Vince Miss Universo ma rischia l’esilio: la reginetta pasionaria del Nicaragua protestò contro il regime di Ortega

Sheynnis Palacios nel mirino per le foto che la ritraggono durante le manifestazioni del 2018. Lei dice di non aver paura di tornare nel Paese, ma intanto la patron del concorso locale è stata espulsa

Sheynnis Palacios, Miss Universo 2023

Sheynnis Palacios, Miss Universo 2023

Managua (Nicaragua), 28 dicembre 2023 – Ricorda un po’ la trama di Hunger Games, quello che è successo in Nicaragua, dove la vincitrice di una competizione televisiva è diventata suo malgrado simbolo ed eroina dell’opposizione al governo autoritario di Daniel Ortega. La protagonista è Sheynnis Palacios, 23 anni, incoronata a novembre Miss Universo a El Salvador, dopo aver ottenuto la fascia del concorso di bellezza nazionale qualche mese prima. 

Chi è Eve Gilles, la Miss Francia 2024 finita tra le polemiche: “Capelli corti e nessuna curva”

La vittoria di Palacios è stata celebrata con una grande festa in Nicaragua: dopo anni in cui le manifestazioni sono vietate dal regime, la gente si è riversata in piazza, tra gioia e lacrime. Ma già a poche ore dal trionfo, è emerso un dettaglio “scomodo” per le reginetta di bellezza, ovvero la sua laurea in uno degli atenei al centro delle proteste governative del 2018, l’Università Centroamericana dei Gesuiti. All’epoca, i nicaraguensi si erano riversati nelle strade contro la corruzione dilagante nel Paese, la brutalità poliziesca, l’autoritarismo e la cancellazione delle riforme sociali. La ragazza, allora 18enne, avrebbe partecipato in prima persona alle manifestazioni, con tanto di foto sui social a testimoniarlo. “Non sapevo se andare, avevo paura di cosa sarebbe potuto succedere”, aveva scritto nella didascalia. Le proteste hanno portato ad almeno 600 arresti e 325 morti, ma entrambi i numeri sono quasi certamente molto più elevati.
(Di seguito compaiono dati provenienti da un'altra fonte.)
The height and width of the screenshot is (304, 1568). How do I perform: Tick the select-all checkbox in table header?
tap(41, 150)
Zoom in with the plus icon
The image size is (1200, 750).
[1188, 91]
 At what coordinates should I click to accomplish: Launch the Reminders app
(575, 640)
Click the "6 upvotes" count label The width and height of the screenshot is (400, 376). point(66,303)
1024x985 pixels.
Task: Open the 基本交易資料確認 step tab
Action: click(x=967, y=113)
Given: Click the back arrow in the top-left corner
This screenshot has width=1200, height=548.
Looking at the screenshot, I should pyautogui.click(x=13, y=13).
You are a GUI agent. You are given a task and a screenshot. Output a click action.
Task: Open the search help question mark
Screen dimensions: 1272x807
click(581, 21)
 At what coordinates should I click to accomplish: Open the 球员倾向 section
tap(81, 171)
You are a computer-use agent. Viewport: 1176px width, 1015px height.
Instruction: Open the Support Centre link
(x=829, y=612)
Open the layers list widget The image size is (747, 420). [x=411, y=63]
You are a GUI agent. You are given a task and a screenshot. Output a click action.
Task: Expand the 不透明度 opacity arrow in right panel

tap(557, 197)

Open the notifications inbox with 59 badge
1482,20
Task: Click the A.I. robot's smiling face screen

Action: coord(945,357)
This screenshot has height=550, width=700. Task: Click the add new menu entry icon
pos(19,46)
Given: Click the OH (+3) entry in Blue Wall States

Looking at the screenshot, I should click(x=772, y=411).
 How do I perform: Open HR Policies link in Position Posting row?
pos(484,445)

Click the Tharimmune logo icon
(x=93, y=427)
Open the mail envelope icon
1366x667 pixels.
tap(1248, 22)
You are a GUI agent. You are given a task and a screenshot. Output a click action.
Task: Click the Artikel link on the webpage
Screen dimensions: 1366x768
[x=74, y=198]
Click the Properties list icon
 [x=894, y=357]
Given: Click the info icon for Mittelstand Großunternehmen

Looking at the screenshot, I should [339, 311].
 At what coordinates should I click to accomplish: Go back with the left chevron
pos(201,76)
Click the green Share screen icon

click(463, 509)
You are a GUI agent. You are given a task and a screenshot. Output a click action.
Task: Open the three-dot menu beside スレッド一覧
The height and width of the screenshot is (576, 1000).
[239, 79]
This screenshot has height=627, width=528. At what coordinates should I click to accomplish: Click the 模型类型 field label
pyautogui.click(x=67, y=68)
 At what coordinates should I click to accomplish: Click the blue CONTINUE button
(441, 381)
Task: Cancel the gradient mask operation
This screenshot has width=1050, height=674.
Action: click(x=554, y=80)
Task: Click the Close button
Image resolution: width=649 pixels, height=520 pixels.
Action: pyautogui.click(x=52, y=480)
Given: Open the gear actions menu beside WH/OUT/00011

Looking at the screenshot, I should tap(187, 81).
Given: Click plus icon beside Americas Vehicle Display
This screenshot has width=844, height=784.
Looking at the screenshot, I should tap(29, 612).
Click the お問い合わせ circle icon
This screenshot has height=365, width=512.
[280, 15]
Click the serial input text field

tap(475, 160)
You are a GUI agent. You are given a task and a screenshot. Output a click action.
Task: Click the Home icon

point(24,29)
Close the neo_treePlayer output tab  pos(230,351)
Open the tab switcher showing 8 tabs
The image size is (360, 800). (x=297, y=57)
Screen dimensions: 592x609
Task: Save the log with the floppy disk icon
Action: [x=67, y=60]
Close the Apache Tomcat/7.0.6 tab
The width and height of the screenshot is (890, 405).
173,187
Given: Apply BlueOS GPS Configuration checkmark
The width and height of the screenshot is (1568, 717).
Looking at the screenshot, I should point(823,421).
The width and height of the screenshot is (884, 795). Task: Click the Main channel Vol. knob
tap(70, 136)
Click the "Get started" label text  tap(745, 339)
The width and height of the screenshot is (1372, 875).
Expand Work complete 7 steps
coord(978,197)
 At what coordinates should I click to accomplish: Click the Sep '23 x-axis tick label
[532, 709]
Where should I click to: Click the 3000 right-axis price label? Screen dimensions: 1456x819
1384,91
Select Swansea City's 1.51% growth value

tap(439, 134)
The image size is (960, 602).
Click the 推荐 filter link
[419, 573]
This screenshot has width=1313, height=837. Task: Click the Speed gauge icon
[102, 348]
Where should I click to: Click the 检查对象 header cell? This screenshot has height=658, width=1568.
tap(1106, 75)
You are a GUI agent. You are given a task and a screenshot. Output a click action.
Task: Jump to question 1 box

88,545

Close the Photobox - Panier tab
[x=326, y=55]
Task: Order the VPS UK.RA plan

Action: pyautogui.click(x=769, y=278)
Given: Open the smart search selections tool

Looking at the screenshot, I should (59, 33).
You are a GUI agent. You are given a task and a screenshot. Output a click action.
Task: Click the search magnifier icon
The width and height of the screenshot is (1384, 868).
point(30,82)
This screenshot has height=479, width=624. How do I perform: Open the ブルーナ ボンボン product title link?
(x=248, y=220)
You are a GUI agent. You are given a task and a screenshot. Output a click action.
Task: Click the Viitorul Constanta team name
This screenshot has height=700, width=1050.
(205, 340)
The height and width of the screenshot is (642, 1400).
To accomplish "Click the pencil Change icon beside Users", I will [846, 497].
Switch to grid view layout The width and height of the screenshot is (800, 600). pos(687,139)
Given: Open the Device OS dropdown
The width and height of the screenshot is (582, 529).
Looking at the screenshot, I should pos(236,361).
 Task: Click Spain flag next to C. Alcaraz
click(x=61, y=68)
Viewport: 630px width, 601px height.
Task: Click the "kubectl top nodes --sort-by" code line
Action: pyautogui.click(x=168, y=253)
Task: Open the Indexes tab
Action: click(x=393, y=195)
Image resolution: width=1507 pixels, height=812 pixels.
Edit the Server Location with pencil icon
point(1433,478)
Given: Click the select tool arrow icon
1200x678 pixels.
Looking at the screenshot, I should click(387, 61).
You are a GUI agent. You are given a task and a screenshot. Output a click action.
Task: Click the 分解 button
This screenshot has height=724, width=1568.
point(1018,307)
Al suo ritorno in Patria, invece di essere accolta con tutti gli onori del caso, la patron del concorso Miss Nicaragua, Karen Celeberrti, è stata sottoposta a un interrogatorio e spedita in Messico senza neanche uscire dall’aeroporto. Di conseguenza, ha lasciato la direzione della kermesse. Nelle ore precedenti, suo marito e suo figlio erano stati condotti in carcere. Celeberrti ha rappresentato una sorta di disperato capro espiatorio per Ortega, che ha voluto in questo modo eliminare una delle personalità che avrebbero, a suo dire, “tentato di rendere quello che dovrebbe essere un bellissimo e meritato momento di orgoglio in un distruttivo colpo di Stato”

Sheynnis Palacios insieme a Karen Celeberrti nel post pubblicato dopo le sue dimissioni
Sheynnis Palacios insieme a Karen Celeberrti nel post pubblicato dopo le sue dimissioni

Dal canto suo, Palacios non è ancora tornata in Nicaragua, avendo preso possesso dell’appartamento a New York messo a disposizione della vincitrice di Miss Universo. Non ha commentato la situazione e si sta concentrando su progetti di sensibilizzazione sulla salute mentale. Allo stesso tempo, ha però dichiarato di non avere paura di tornare nel suo Paese. Resta però incerto se, effettivamente, la reginetta 23enne potrà rientrare a casa, o se verrà costretta all’esilo come accaduto a Celeberrti e al restante 15% della popolazione nicaraguense. L’unica vaga dichiarazione a riguardo è stata postata su Instagram dopo le dimissioni ufficiali – volute o meno – della patron del concorso che l’ha consacrata: “Grazie alla signora Karen Celebertti per tutto il tempo che abbiamo lavorato insieme, è stata una mentore e un’amica – scrive Palacios – L'amore per il nostro paese risplende in tutto quello che fa. Spero di continuare a rendere orgoglioso lei e il nostro paese”.